I keep telling people to stop using Auto and either use 2WD or 4WD but I guess it takes a few transfer case issues before people realize that Auto is a crappy AWD.

  • Like 1
Posted

I keep telling people to stop using Auto and either use 2WD or 4WD but I guess it takes a few transfer case issues before people realize that Auto is a crappy AWD.

When My truck was in auto 4wd, my truck was always in 4hi. Someone called me stupid I this forum for saying that. But my truck was in 4wd while in Auto. There w was no 2wd while in Auto.

I'm thinking that people don't realize that while in Auto 4wd, their transfer case is leaving 4hi engaged and they are traveling faster than you should while in 4hi, thus doing damage.

Im fine leaving it I 2wd and switching to 4hi when needed.
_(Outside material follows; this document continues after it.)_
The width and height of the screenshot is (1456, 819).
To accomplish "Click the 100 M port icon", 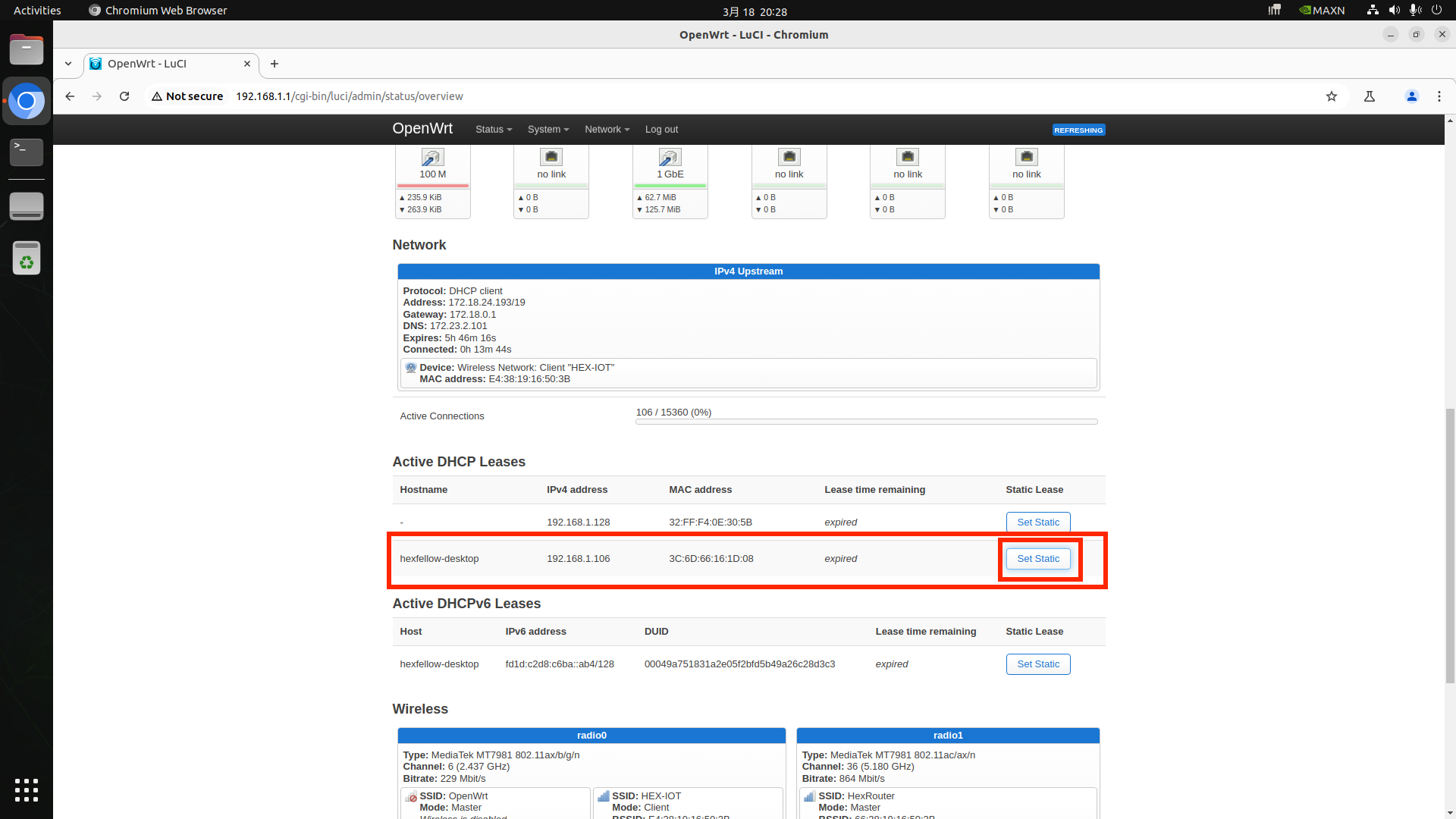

But plan on mentioning it when I go I for service

Posted

I keep telling people to stop using Auto and either use 2WD or 4WD but I guess it takes a few transfer case issues before people realize that Auto is a crappy AWD.

 

Yeah, using Auto 4WD for 200 miles on icy roads ruined his transfer case. Get real.

 

Can anybody here confirm if they're having the same symptoms on a stock truck ( no lift)? I would love to call BS on the dealership.

 

No, there was something screwed up with that transfer case. A 4" lift should have no effect.

 

There w was no 2wd while in Auto.

 

There should have been. Unless you're spinning the rear tires there should only be a very small amount of torque going to the front wheels, depending upon speed, and plenty of slippage is allowed between the front and rear to prevent binding even on dry pavement. The most common causes for it seeming to always being locked in 4WD while in auto are a bad wheel speed sensor or a mismatched tire diameter (mix of old and new tires, different brands, different air pressures, etc).

Posted

Auto 4WD is not the same as 4HI

 

The statements below indicates that it behaves significantly differently than 4HI.

 

AUTO (Automatic Four-Wheel Drive): This setting is ideal for use when road surface traction conditions are variable. Do not use AUTO mode to park on a steep grade with poor traction such as ice, snow, mud or gravel. In AUTO mode only the rear wheels will hold the vehicle from sliding when parked. If parking on a steep grade, use 4HI to keep all four wheels engaged.

 

AUTO (Automatic Four-Wheel Drive): Use when road surface traction conditions are variable. When driving in AUTO, the front axle is engaged, and the vehicle's power is sent to the front and rear wheels automatically based on driving conditions. This setting provides slightly lower fuel economy than 2HI.

  • Like 1
Posted

Transfer case & front driveshaft are full timing it in auto 4wd, the front axle engages and disengages when required... that's the auto part. It is normal to hear some noise difference between 2hi and auto 4wd. 4hi will also have your front axle engaged too so you get even more noise and the jump around turns on dry pavement... all by design, I don't think you have a problem

Posted

Transfer case & front driveshaft are full timing it in auto 4wd, the front axle engages and disengages when required... that's the auto part. It is normal to hear some noise difference between 2hi and auto 4wd. 4hi will also have your front axle engaged too so you get even more noise and the jump around turns on dry pavement... all by design, I don't think you have a problem

Yep, that's 100% correct. Having had 3 Chevy's over the past 15 years with Auto, this behavior is consistent.

Posted

Here we go again Jon. i've replaced 3 transfer cases due to vehicles being driven in Auto. I can prove that driving these things in Auto 24/7 is bad for them.